キックダウンとはそのまま英訳すると「キック(蹴る)」+「ダウン(おろす)」になります。つまり蹴り下ろすという意味ですが、これを足元に置き換えるとアクセルを「踏み込む」という意味になります。AT車では無意識に使う機会も多いのですが、近年主流であるCVT車にはこの現象が発生しません。

AT車やMT車にはギアという歯車が異なるサイズでいくつか配置されています。5速ATなら5個の歯車が…6速MTなら6個の歯車が並んでいるイメージです。これらを速度に応じて切り替えることで燃費の向上やスムーズな加速に繋げています。例えるならギア付き自転車の切替スイッチが自動化しているのがAT車です。

AT車とMT車の大きな違いは「ギアを自分で選択するか」と「クラッチの有無」です。2ペダル式MT(BMWのDCTやFIATのデュアロジック等)はAT限定免許でも運転出来ますが分類上はMTになります。任意のタイミングでギアを選択するMT車とは異なり、AT車では機械が自動で選択をするので自由にギアを選ぶことが出来ません。

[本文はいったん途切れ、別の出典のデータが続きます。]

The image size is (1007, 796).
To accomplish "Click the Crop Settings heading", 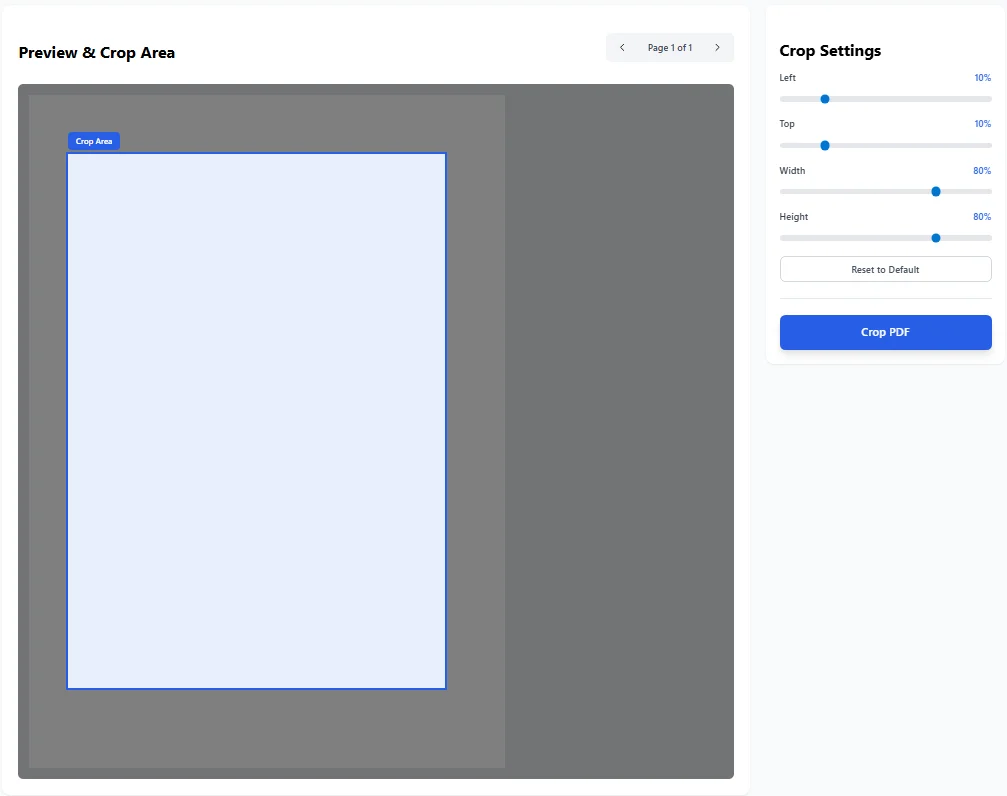I will (830, 50).

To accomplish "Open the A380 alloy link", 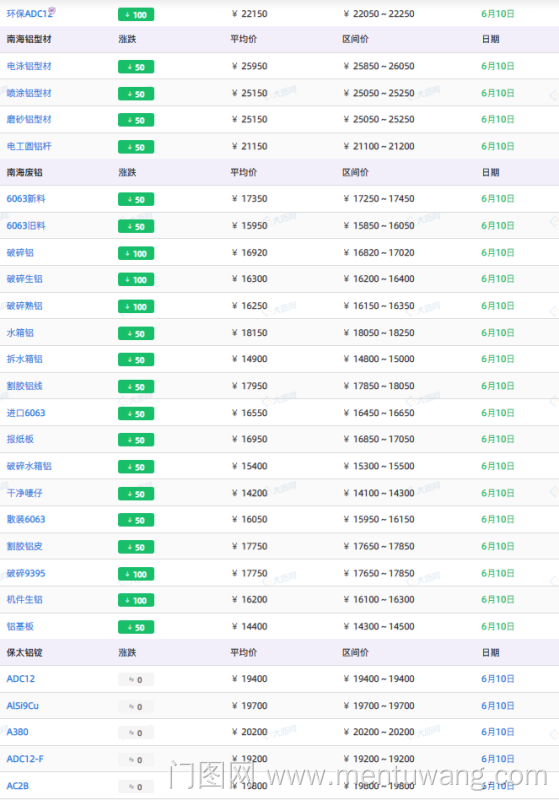I will (x=17, y=732).
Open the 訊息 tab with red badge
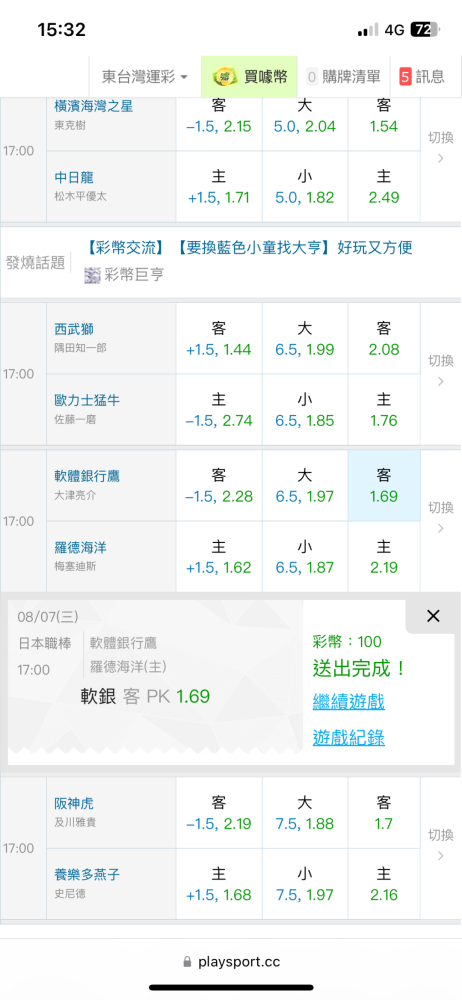Screen dimensions: 462x1000 [421, 77]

とりわけ急加速が必要な場面(高速道路の合流等)においてはギアを1段下げたほうが加速しやすくなる傾向があるのですが、AT車ではギアを任意で選べないためにそれらに代替するシステムが必要になります。これが今回の主題となるキックダウンであり、急加速を行う際には必要不可欠な機能の1つです。

使い方は非常にシンプルでアクセルを一気に踏み込むだけです。アクセルを踏み込むとキックダウンが発生し(セカンドギア以降)ギアが1段下がります。実際にはコンピュータが「加速が必要」と判断するのに0.5~1秒くらいのラグがあるため、体感上は一瞬遅れてから急加速が始まることが多いです。

当然ギアが1段下がるということは自転車のギアチェンジと同様にガチャンというショックが発生します。このショックのことを「変速ショック」と言います。近年の車はこうした変速ショックを抑える工夫がされているので、よりシームレスに(キックダウンに気が付かないほど)キックダウンが発生するのです。

特に排気量の少ない軽自動車等ではこのラグが大きいと言われています。ちなみにキックダウンは機構そのもの、或いは現象自体を指すため「キックダウンが搭載されている」「キックダウンを起こす」のどちらの使い方も誤りではありません。知らずに発生してパニックにならないように事前知識として覚えておきましょう。

キックダウンの起きない車種

キックダウンはAT車特有の現象ですが、同じATの区分に入るCVT車(無段変速装置)は例外です。CVTは構造上ATのようなギアが複数あるわけではなく、プーリーの大きさを変えることで出力の調整を行います。イメージ的にはギアそのものがないのでAT車で見られるようなキックダウンが存在しません。

近年流行りの電気自動車も動力伝達がモーターのみになるのでギアが存在しません。あくまで自動的にギアが下がる現象をキックダウンと称するため、手動で切り替えるMTにもキックダウンの概念はありません。最近の教習車はAT車だけはなくCVT車も多く見られるため、運転する車における構造の違いを意識してみましょう。